The institute of concrete structures of the TU Dresden conducted tests on determining the biaxial tensile strength of concrete. The test program consisted of two concrete strengths classes – C20/25 and C40/50. Within each series, 24 discoidal specimens have been tested focussing on the stress ratios σ2 / σ1 = 0/1, 0.25/1, 0.5/1 and 1/1.

The result of the conducted tests was that an evaluation of the tensile strength concerning concrete under multiaxial tensile loads is only possible in dependency of the type of concrete. The biaxial tensile strength of the C20/25 equates to the uniaxial tensile strength. On the other hand, the biaxial tensile strength of concrete C40/50 decreases compared to the uniaxial tensile strength.

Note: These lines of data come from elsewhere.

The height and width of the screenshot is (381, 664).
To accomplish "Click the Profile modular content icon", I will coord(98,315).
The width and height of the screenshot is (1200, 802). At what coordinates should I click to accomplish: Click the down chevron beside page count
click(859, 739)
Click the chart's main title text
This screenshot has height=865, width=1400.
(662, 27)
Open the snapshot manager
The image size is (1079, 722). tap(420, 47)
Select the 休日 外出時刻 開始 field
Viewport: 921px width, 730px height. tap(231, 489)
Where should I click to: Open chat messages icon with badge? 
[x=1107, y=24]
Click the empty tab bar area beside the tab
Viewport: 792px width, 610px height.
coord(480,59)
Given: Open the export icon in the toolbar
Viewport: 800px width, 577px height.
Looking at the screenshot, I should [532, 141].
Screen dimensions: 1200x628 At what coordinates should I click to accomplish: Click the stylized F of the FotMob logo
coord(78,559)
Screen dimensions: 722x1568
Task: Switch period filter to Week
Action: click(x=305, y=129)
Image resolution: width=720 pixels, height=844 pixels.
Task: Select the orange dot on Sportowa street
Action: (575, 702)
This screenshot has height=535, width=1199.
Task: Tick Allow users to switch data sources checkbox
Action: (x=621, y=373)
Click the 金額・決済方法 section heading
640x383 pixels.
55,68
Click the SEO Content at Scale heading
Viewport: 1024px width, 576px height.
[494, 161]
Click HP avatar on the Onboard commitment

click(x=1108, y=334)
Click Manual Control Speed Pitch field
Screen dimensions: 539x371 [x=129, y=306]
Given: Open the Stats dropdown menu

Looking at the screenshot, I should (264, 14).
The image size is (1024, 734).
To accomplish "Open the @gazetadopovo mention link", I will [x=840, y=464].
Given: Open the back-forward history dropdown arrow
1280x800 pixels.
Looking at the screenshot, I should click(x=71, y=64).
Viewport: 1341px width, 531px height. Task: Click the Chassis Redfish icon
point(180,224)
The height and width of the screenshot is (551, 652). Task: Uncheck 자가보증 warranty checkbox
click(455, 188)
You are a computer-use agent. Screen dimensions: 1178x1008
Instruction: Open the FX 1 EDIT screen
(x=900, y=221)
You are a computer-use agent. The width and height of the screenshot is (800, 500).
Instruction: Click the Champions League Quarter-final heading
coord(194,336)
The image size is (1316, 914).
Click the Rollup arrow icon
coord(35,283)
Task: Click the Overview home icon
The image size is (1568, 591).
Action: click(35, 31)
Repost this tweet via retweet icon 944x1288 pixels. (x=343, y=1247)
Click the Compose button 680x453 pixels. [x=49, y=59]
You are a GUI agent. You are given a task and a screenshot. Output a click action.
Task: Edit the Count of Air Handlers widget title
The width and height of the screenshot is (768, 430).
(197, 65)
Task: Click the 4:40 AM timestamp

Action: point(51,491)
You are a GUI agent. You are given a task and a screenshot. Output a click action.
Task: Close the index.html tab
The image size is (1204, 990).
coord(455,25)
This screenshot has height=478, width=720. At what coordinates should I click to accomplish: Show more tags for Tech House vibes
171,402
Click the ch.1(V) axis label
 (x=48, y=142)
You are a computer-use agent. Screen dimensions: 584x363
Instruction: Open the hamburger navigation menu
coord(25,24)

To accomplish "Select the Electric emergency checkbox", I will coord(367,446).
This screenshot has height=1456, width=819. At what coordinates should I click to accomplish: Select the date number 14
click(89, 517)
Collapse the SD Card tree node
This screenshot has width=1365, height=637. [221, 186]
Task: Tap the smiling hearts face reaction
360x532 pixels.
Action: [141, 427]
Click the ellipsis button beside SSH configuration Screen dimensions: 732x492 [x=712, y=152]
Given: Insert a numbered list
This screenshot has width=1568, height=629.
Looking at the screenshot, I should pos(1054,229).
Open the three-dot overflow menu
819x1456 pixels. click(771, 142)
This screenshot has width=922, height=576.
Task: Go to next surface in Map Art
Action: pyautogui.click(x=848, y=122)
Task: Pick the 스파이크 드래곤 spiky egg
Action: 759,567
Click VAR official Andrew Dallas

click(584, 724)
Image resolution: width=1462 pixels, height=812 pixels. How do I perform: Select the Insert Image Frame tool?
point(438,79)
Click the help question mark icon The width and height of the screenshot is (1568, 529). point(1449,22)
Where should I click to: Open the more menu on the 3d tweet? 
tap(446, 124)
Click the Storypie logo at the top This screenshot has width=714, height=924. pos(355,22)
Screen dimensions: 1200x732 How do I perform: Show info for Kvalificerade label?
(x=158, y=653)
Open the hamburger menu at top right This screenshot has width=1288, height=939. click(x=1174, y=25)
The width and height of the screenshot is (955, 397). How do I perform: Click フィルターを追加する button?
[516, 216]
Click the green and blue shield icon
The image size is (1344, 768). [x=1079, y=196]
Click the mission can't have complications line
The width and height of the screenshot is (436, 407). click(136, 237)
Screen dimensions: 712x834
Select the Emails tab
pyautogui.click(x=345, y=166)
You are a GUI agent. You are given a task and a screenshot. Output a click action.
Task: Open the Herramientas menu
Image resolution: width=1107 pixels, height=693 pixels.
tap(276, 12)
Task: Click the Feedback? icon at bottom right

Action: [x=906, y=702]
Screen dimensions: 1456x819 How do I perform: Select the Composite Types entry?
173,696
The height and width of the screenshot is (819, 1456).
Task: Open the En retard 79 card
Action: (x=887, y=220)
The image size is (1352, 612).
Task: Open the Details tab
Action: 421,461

Report in the yearbook 2009

RC under transverse tension

The three-dimensional structure of reinforced concrete containments is exposed to high internal compressive forces and temperature loads when hazardous incidents occur. As a result, tensile loads affect the behaviour of the reinforced concrete structure in both the hoop and meridian directions. If the load exceeds a critical limit, the biaxial stress state could lead to the onset of cracking at a lower level than expected from uniaxial laboratory tests. Precise knowledge of the initial cracking process and the progressive growth of existing cracks are needed to determine leakage rates and the evaluation of limit states when hazardous incidents occur. The goal of this project is to analyze changes in initial cracking caused by transverse tensile loads taking into account the specific bond conditions of post-tensioned tendons. The experimental results from this project are used to describe bond properties under transverse tensile loads that occur during pullout to predict and specify the deformation of the concrete containment during the state of initial cracking.

The project is divided into three parts, focusing on the following investigations:

• Bond behaviour between concrete and steel rebar reinforcement under transverse tension; experimental testing, in which the lateral tensile stress is less than the uniaxial concrete tensile strength, was used to examine the relationship between bond strength and tensile forces acting laterally to the reinforcement.
• The effects of biaxial tensile stress states on concrete tensile strength; differences in concrete tensile strength resulting from uniaxial and biaxial tensile loading need to be examined to insure the realistic modelling of stress and deformation of the bond area. A comparison between the biaxial and uniaxial tensile strengths was made.
• Bond behaviour of post-tensioned tendons under transverse tension. The mechanisms of bond transfer in this type of bond system require adjustment when additional elements, such as duct and grout, are applied. Future studies of full-scale specimens under transverse tensile loading will be conducted to gain further insight into these mechanisms.